* _Written tasks_:
(a) Decide whether each statement agrees with the passage about Governor Otti and Abia. Answer yes or no, and quote the words of the passage that settle it: (i) Governor Otti began with propaganda. (ii) Streetlights have returned. (iii) Governor Otti replaced Abia's identity.
(b) Write out the part of the passage about Governor Otti and Abia starting with "He removed the" and going on through "He revealed Abia.".
(c) Extend the passage about Governor Otti and Abia past its final sentence.

* _Supplied passage_:
* begin *

He examined schools that had become monuments of neglect.
He audited finances that had been turned into personal estates.
Before laying bricks, he cleaned the canvas.
This is the difference.
Builders obsessed with ego start with structures.
Painters obsessed with purpose start with truth.
Governor Otti did not begin with propaganda.
He began with accountability.
Today, Abia can boldly speak again.
Not because of billboards.
Not because of inflated press releases.
But because reality has changed.
Roads that were death traps are now motorable.
Aba is breathing again.
Streetlights have returned.
Waste management is functional.
Public schools are receiving attention.
Primary healthcare centres are being revived.
Workers are paid.
Pensions are no longer a death sentence.
This is not coincidence.
It is design.
Like a painter who uses colour to guide movement, Governor Otti uses policy to restore order.
He removed the fences of corruption.
He opened the windows of transparency.
He allowed sunlight to enter governance.
The same Abia that once chased investors away now attracts them.
The same Aba that was synonymous with chaos now symbolizes commercial rebirth.
Governor Otti did not demolish Abia.
He revealed Abia.
He did not replace Abia’s identity.
He restored it.
This is why comparisons confuse critics.

* end *

* _Dataset content_:
* begin *

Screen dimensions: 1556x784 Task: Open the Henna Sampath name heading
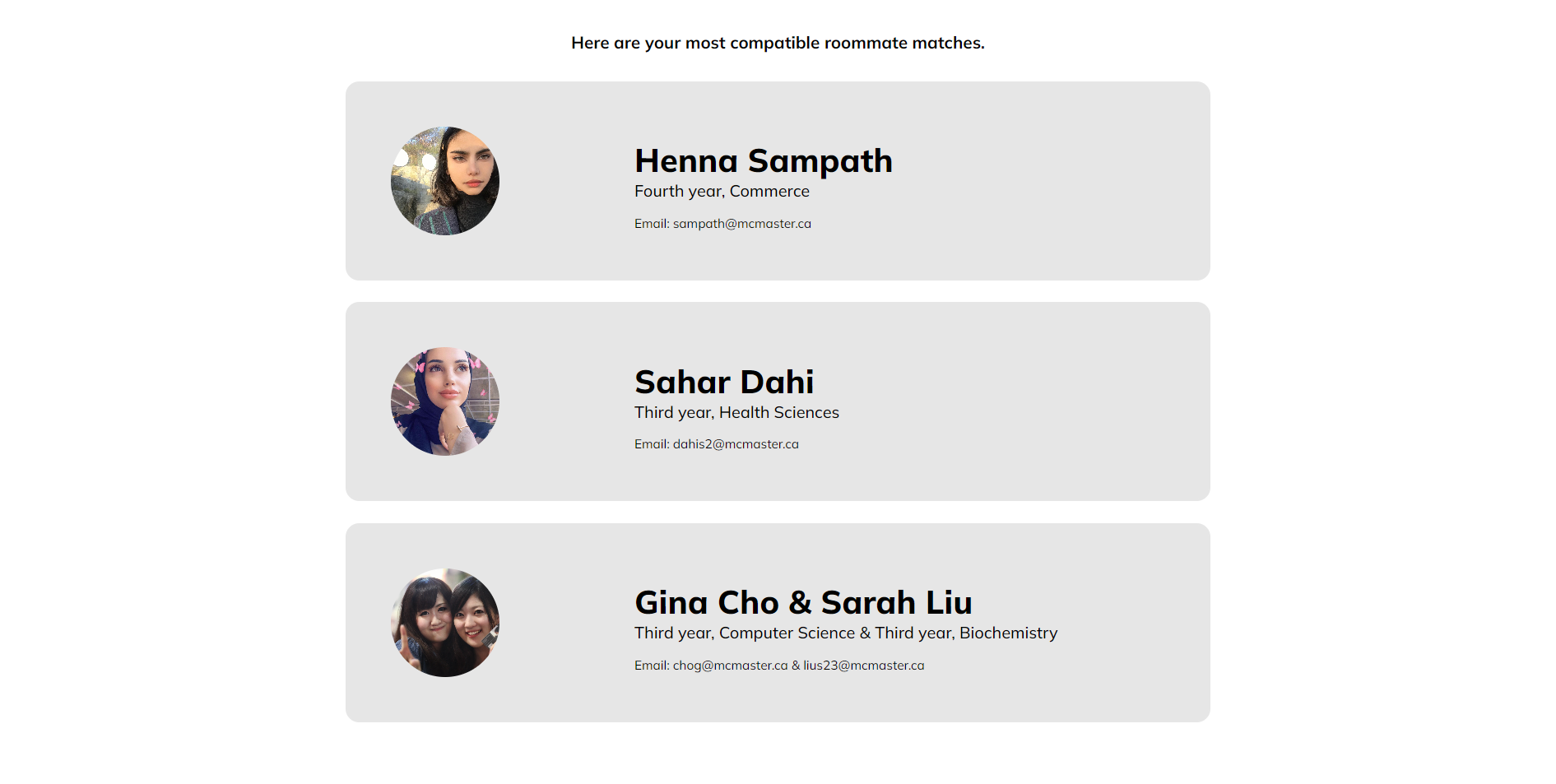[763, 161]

* end *
* begin *

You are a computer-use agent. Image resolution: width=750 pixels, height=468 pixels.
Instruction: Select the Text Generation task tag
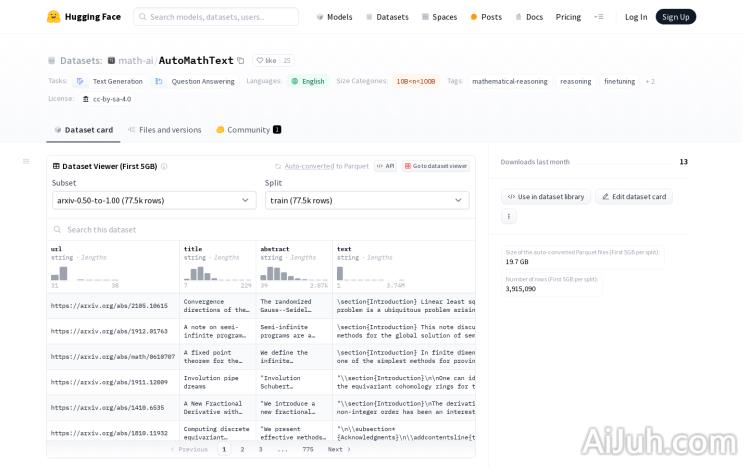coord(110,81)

* end *
* begin *

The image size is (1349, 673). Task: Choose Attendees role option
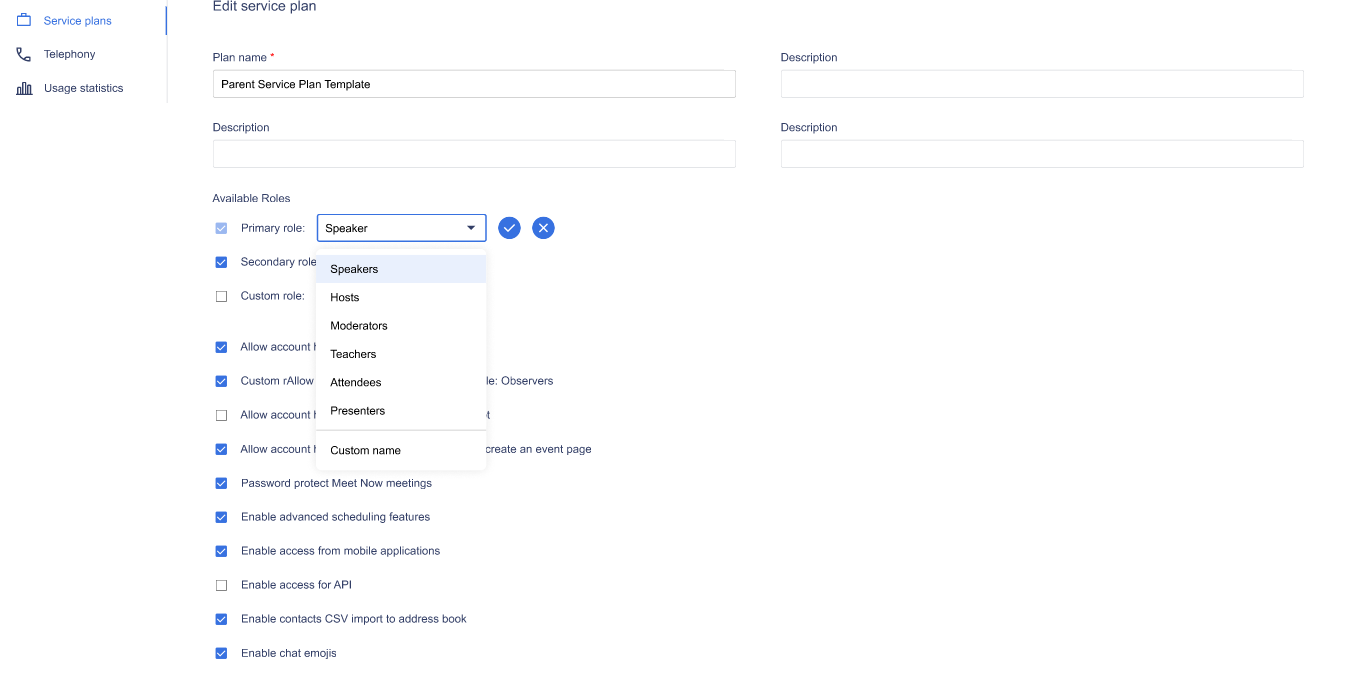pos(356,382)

* end *

* _Answers to each task_:
(a)
(i) No: "Governor Otti did not begin with propaganda. He began with accountability."
(ii) Yes: "Streetlights have returned."
(iii) No: "He did not replace Abia’s identity. He restored it."

(b)
He removed the fences of corruption.
He opened the windows of transparency.
He allowed sunlight to enter governance.
The same Abia that once chased investors away now attracts them.
The same Aba that was synonymous with chaos now symbolizes commercial rebirth.
Governor Otti did not demolish Abia.
He revealed Abia.

(c)
They ask:
“Where are the giant monuments?”
But monuments do not build societies.
Systems do.
A working health sector is monument.
A functional treasury is monument.
A safe street is monument.
A dignified civil service is monument.
The old order built structures that collapsed.
The new order is building institutions that will endure.
Senator Orji Uzor Kalu represents the era of noisy concrete.
Alex Otti represents the era of meaningful colour.
One measured success by personal dominance.
The other measures success by public well-being.
One governed through political muscle.
The other governs through intellectual clarity.
One left Abia heavier.
The other is making Abia lighter.
Today, Abia is not perfect.
But Abia is purposeful.
And purposeful leadership always defeats accidental leadership.
Like Elaris, Abia has learned a historic lesson:
You can survive failed construction.
But only vision can make you beautiful.
Governor Alex Chioma Otti is not merely building Abia.
He is painting a future.
Stroke by stroke.
Policy by policy.
Reform by reform.
The beauty emerging in Abia today is not cosmetic.
It is structural.
It is moral.
It is irreversible.
Those who once disfigured the canvas may shout.
But history has already chosen its artist.
And his name is
Dr. Alex Chioma Otti, OFR,
The Beautiful Painter of a New Abia.